The last time Florida lost there were still 23 shopping days until Christmas.
The Gators have won every game since that loss at Connecticut on Dec. 2. The teams meet again today in the Final Four. They both have changed and they both have stayed the same.
“They are high right now. They are playing great basketball. They are sharing the basketball. They are all playing hard. They haven’t lost since then. It will be really tough,” Huskies forward DeAndre Daniels said Friday. “We feel great. ... I feel like nobody is playing harder than us right now. We are just out there having fun and not playing for ourselves, but playing for each other.”
Connecticut, the seventh seed in the East Regional, has won nine of its last 11 with both losses to Louisville. That’s no 30-game winning streak but it’s enough to have the Huskies two wins from a fourth national championship and the first under a coach besides Jim Calhoun.
Florida, the tournament’s overall No. 1 seed, is looking for its third national title, the first two coming in consecutive years under coach Billy Donovan.

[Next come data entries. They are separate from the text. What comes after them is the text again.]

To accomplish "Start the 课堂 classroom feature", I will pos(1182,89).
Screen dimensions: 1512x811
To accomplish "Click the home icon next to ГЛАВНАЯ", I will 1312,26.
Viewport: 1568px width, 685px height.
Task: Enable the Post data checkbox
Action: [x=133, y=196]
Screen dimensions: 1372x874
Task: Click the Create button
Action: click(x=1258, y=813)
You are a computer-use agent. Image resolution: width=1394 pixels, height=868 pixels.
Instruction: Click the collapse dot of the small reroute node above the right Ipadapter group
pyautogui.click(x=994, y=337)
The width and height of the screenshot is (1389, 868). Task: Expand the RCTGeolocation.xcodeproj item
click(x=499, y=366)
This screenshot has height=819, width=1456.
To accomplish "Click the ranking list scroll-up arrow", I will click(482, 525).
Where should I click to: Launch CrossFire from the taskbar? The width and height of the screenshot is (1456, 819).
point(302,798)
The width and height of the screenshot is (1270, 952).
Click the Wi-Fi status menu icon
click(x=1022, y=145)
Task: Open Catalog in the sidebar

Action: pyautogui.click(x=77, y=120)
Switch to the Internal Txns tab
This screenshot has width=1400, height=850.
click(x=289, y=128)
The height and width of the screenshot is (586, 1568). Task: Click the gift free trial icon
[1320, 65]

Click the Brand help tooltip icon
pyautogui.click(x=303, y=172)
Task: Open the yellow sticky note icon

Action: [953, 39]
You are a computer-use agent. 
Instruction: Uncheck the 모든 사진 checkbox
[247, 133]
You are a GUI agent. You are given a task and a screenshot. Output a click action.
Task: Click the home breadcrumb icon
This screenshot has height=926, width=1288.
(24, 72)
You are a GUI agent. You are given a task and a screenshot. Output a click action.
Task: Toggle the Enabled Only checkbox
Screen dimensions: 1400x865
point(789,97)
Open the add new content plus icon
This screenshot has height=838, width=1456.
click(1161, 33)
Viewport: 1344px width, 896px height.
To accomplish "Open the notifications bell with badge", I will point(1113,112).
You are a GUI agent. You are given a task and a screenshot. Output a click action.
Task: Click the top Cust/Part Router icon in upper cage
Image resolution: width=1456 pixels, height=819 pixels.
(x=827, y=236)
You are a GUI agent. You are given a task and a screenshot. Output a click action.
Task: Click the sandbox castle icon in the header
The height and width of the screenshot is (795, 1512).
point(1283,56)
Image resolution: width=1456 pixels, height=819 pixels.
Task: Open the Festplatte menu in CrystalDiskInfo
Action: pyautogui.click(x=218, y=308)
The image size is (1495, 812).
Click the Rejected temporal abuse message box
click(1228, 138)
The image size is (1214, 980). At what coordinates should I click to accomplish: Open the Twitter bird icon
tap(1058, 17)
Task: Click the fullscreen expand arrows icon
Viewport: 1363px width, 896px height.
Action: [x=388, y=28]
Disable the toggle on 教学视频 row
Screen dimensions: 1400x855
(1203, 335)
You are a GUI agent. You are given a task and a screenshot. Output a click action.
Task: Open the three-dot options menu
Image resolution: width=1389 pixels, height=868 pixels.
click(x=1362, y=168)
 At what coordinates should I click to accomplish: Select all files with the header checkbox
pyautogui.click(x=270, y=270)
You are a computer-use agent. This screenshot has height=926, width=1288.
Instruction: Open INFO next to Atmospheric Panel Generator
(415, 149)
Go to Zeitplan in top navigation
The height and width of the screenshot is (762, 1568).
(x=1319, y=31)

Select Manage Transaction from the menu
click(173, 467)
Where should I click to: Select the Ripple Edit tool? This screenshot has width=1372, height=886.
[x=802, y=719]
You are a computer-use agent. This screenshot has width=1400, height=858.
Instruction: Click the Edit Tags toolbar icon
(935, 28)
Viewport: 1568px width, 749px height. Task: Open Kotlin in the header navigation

“These guys understand what goes into playing and competing, they’re really good as it relates to scouting report and preparation,” Donovan said. “I think they understand how hard they have to play, how well they have to play defensively together, offensively together.”
Shabazz Napier hit a buzzer-beating jumper from the free throw line to give Connecticut (30-8) the 65-64 victory in Storrs, Conn., four months ago. The dramatic win didn’t exactly propel the Huskies as they lost three of their next five games.
Napier was named the American Athletic Conference player of the year and was a first-team All-America. He took advantage of a freak play to hand the Gators (36-2) one of their two losses — the other was to Wisconsin, another Final Four team.
“I was fortunate,” he said. “I put up a lousy shot and DeAndre tipped it back out and I was able to get off a great shot. I got a second chance and was fortunate enough to make it.”
The aim of Gator defense today will be stopping the 6-foot-1 Napier, who leads the Huskies in scoring (18.1), rebounding (5.9) and assists (4.9), a first for the program. He has scored at least 19 points in the four NCAA tournament games and there hasn’t been a big play made by the Huskies that hasn’t started or ended with the ball in his hands.
“I think a lot of times they can give the ball to Shabazz and he can play up top and just create and make plays,” Donovan said. “When the ball gets back in his hands, now you’re in a very vulnerable situation and that will be something that I think will be a challenge for us tomorrow.”